Pour la première fois depuis un demi-siècle, les élections générales à Cuba, qui vont renouveler la direction du pays en février, présentent des inconnues, avec la nécessaire relève de la génération historique issue de la Révolution de 1959, écartée par l'âge et la limitation des mandats.

«Pour la première fois dans le panorama électoral, il y a diverses options en jeu. Les élections vont dévoiler quelques clés pour l'avenir», estime Jorge Gomez Barata, un éditorialiste digital (www.cubano1erplano.cu) et ancien membre du département idéologique du Parti communiste de Cuba (PCC), le parti unique qui supervise toutes les activités politiques dans l'île.

La limitation à deux mandats de cinq ans pour les principaux responsables du régime impose en effet à l'horizon 2018 un fort renouvellement des élites, dont les principales figures devraient émerger dès les prochaines élections.

Huit millions de Cubains sont appelés en février à élire les membres de leurs quinze assemblées provinciales et les quelque 600 députés de l'Assemblée nationale. Ceux-ci élisent ensuite le Conseil d'État, aujourd'hui de 31 membres, qui désigne son président, Raul Castro depuis février 2008. Sauf imprévu, celui-ci devrait voir son mandat renouvelé, pour la dernière fois.

À 81 ans, président du Conseil d'État et du conseil des ministres et premier secrétaire du PCC, Raul Castro a lui-même décidé en 2011 de limiter à deux le nombre de mandats de cinq ans des principaux responsables du pays. Tout en soulignant qu'il n'existait pas encore de relève parmi les dirigeants du pays.

Depuis l'entrée en vigueur de la constitution de 1976, les Cubains étaient habitués aux réélections successives du père de la Révolution Fidel Castro, aujourd'hui âgé de 86 ans et retiré de la vie politique depuis 2006, au profit de son frère.

La limitation à deux mandats devrait mettre un terme non seulement à la présidence de Raul Castro, mais aux fonctions de toute la «génération historique» qui a participé à l'avènement de la Révolution en 1959.

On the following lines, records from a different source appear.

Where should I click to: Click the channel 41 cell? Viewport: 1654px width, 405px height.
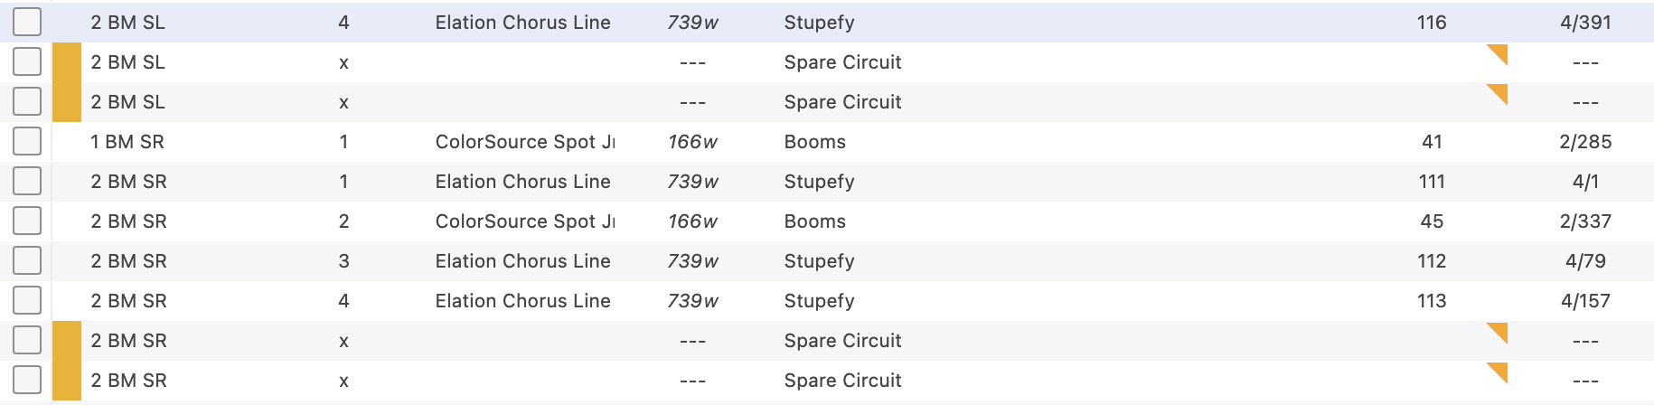tap(1432, 142)
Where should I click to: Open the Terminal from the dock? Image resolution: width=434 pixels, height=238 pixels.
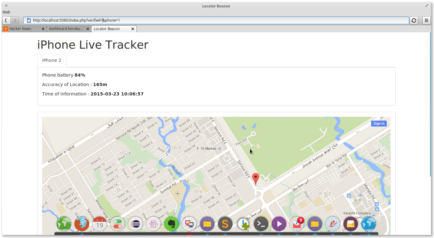click(261, 224)
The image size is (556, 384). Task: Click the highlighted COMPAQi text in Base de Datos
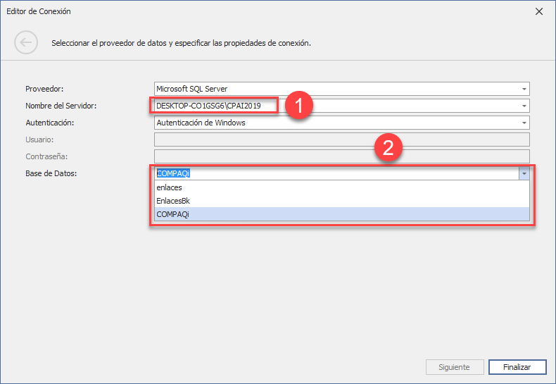click(x=173, y=173)
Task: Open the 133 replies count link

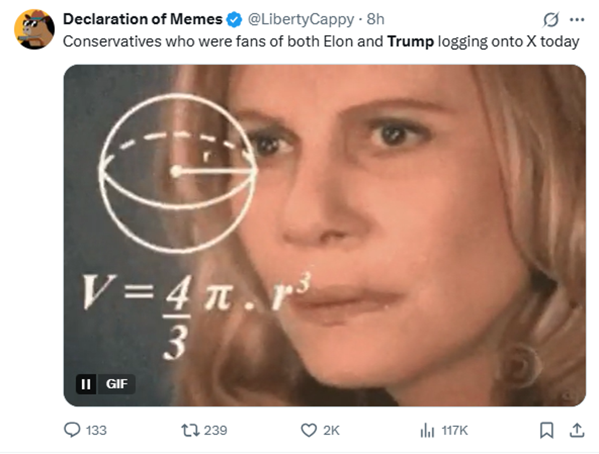Action: (96, 430)
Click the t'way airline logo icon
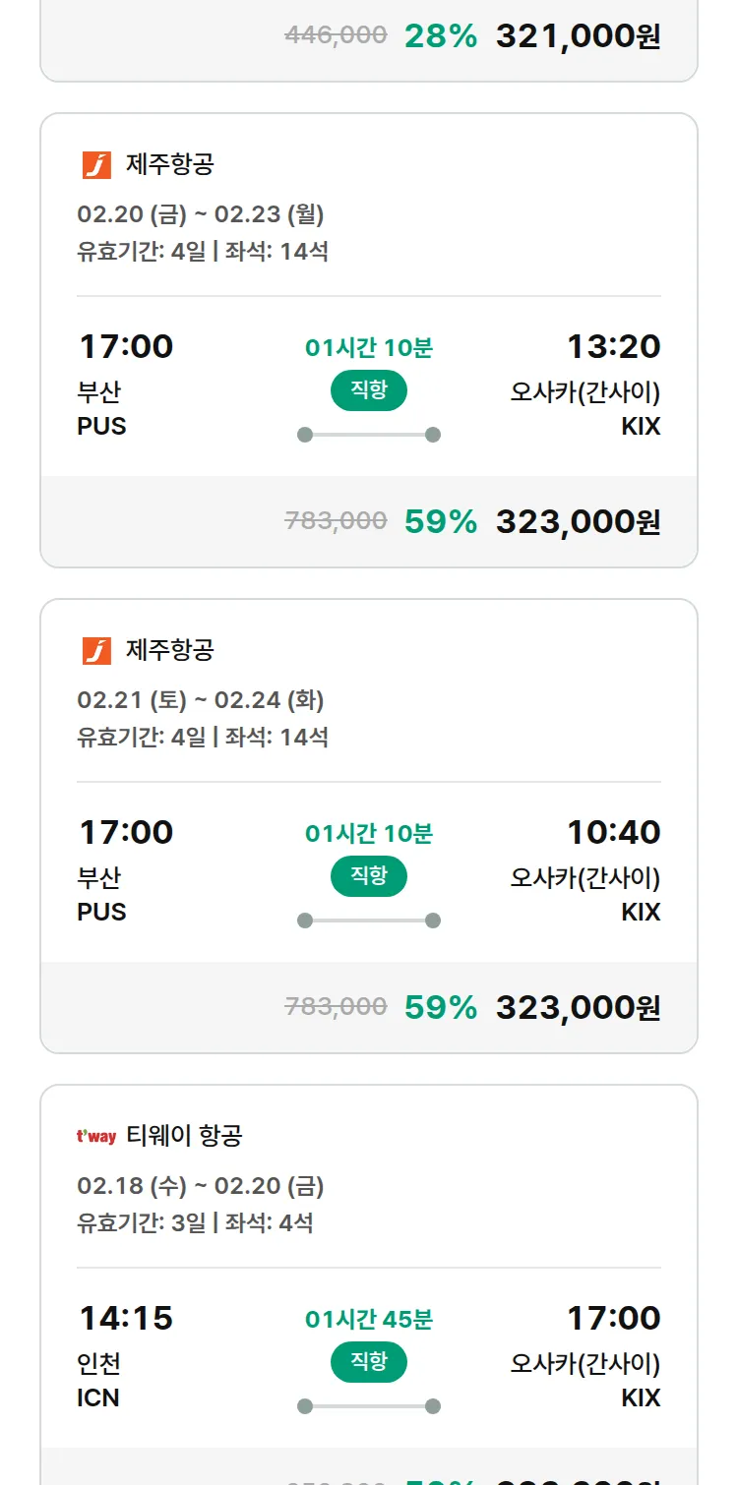 coord(96,1137)
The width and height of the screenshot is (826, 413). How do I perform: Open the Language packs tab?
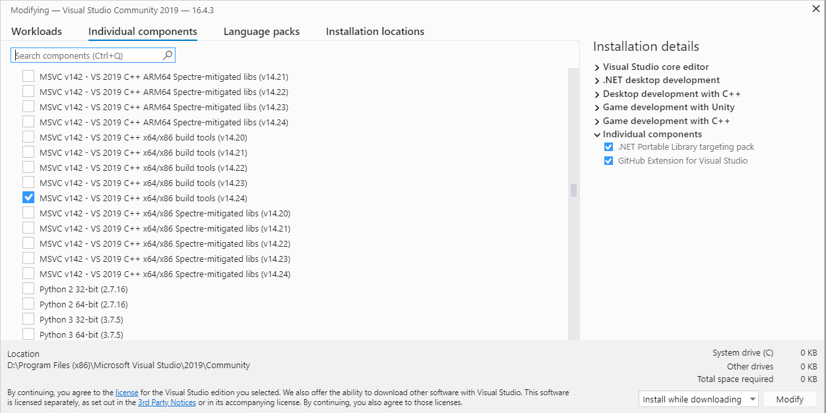pyautogui.click(x=261, y=32)
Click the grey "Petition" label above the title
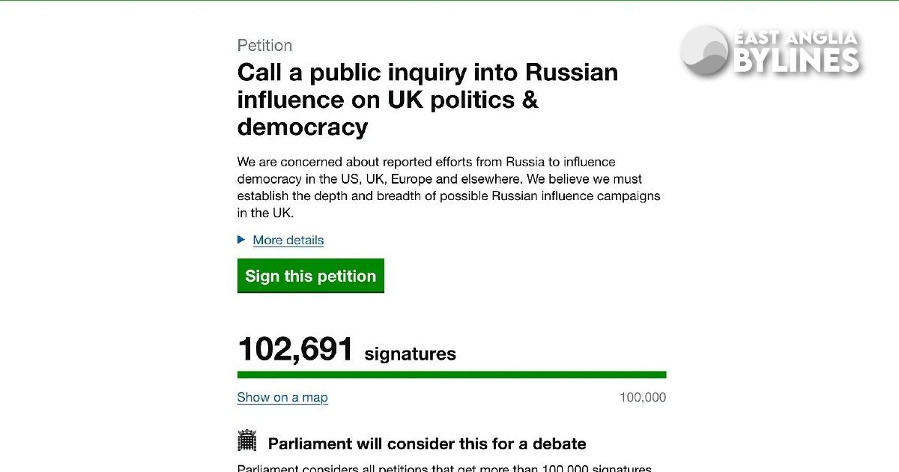This screenshot has width=899, height=472. (264, 46)
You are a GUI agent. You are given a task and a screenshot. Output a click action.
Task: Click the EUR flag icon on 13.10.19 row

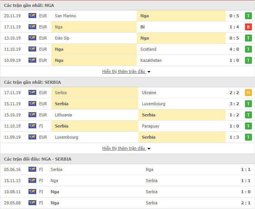tap(32, 38)
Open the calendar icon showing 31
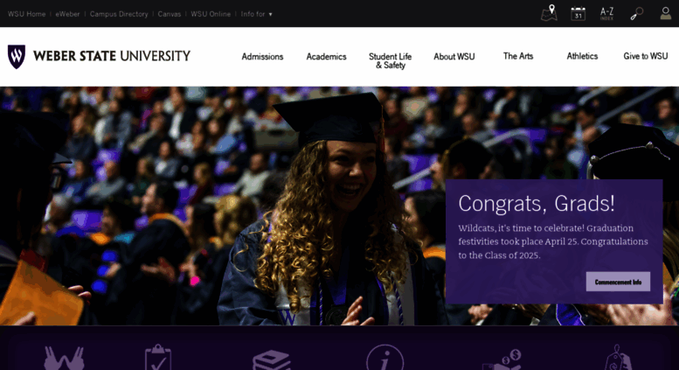 (x=579, y=13)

En 2018, «le PCC ne pourra plus compter sur les dirigeants issus de la Révolution qui peuvent se targuer d'une certaine légitimité historique», estime dans sa dernière livraison la revue catholique Espacio Laical.

Et comme un changement complet de la direction en 2018 semble «non-viable», selon Jorge Gomez Barata, la relève doit débuter en février 2013.

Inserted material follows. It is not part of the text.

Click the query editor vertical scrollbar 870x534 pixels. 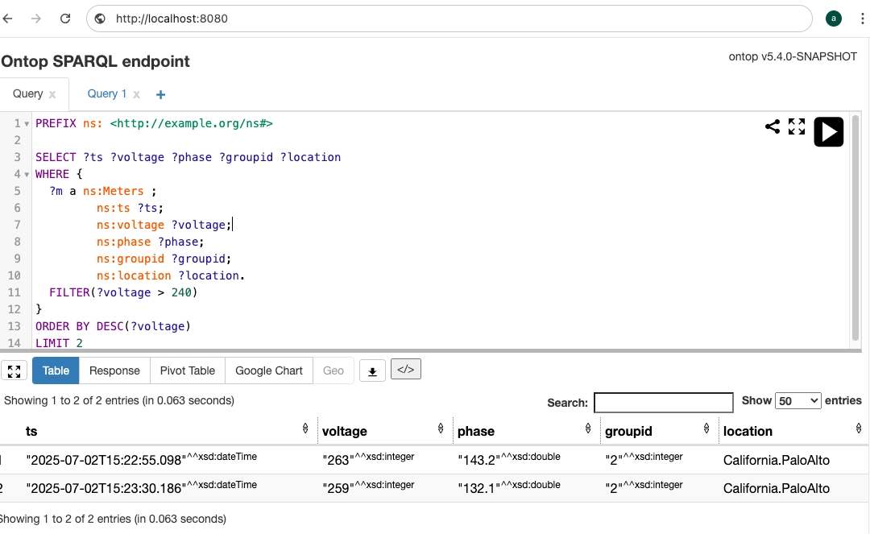(856, 226)
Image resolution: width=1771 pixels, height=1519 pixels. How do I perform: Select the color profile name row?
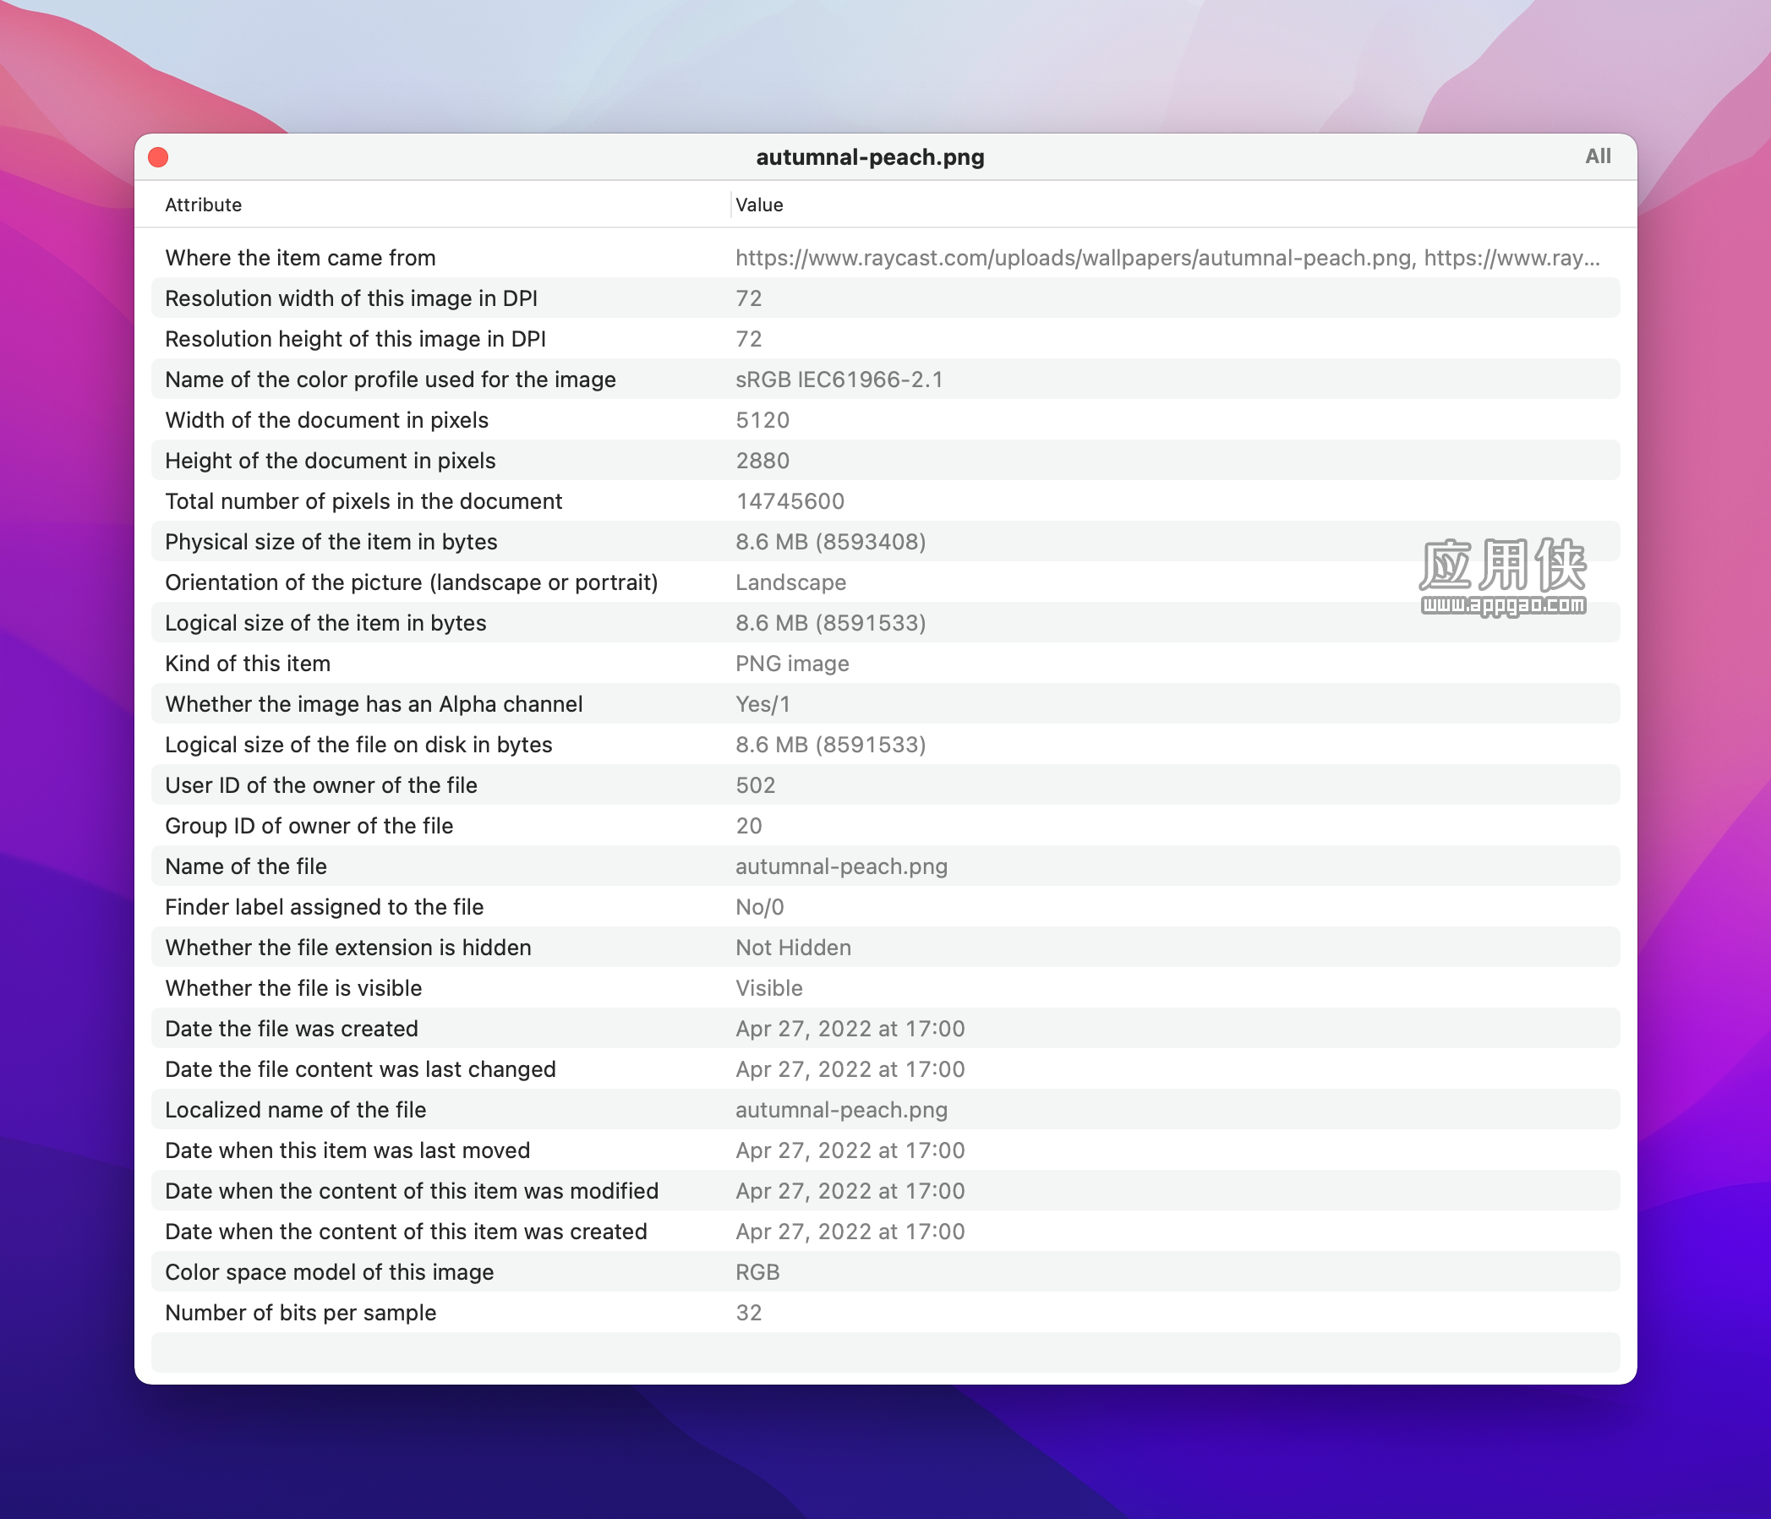click(x=886, y=380)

«À l'horizon de cinq ans, il y aura une relève générationnelle, qu'il est impératif de préparer maintenant», affirme l'ancien cadre du PCC.

Pour Espacio Laical, afin de donner «la légitimité nécessaire» à celui qui un jour devra succéder à Raul Castro, il faudra également changer le processus électoral.

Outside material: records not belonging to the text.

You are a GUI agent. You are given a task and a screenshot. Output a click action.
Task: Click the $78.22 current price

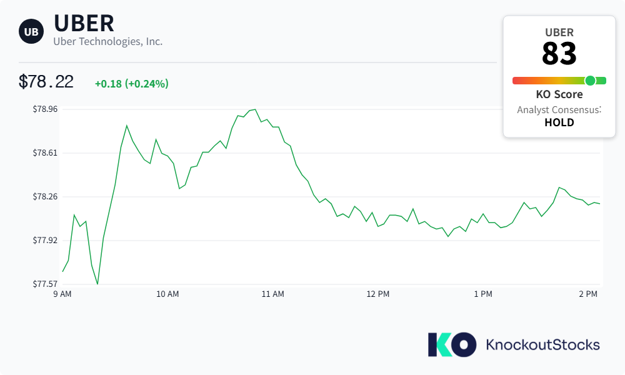click(x=46, y=82)
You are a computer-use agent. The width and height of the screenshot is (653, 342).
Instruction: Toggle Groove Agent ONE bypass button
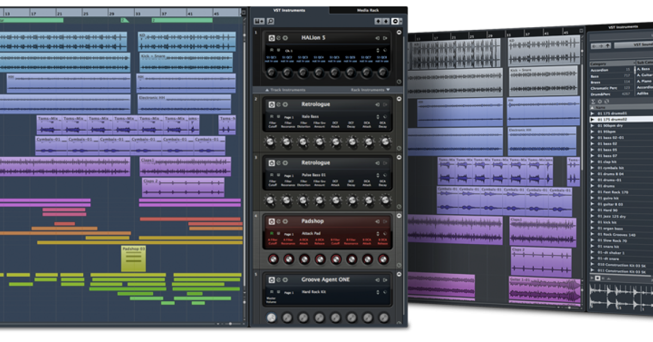(x=272, y=280)
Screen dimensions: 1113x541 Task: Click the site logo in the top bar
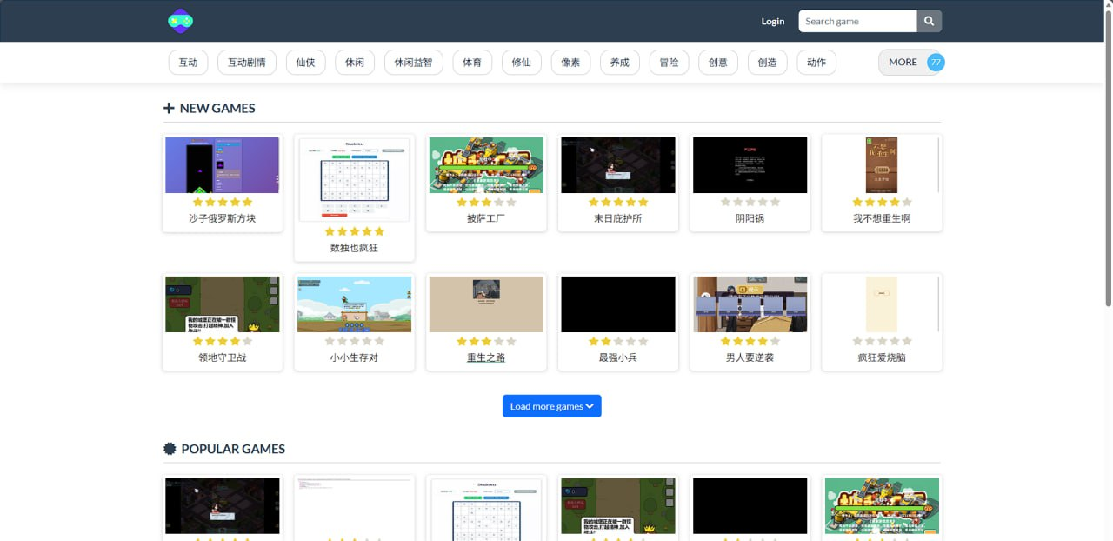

«Ceci devrait commencer à se préparer maintenant, afin que le résultat soit un processus mature, auquel auront participé l'ensemble des Cubains», estime la revue de l'Église catholique, interlocuteur privilégié du régime en l'absence de toute opposition légale.

«Il est probable que l'initiative du président Raul Castro de limiter les mandats implique d'autres changements dans les mécanismes électoraux, dont certains pourraient être profonds et requérir des modifications importantes de la Constitution», estime également Jorge Gomez Barata.

«Dans tous les cas, il faut mettre un terme à la lenteur avec laquelle émergent les cadres, qui jusqu'à présent n'ont atteint que des niveaux intermédiaires, car désormais il s'agit du haut niveau, et ce n'est pas l'avenir, mais le présent. Il y a du travail à faire», conclut Jorge Gomez Barata.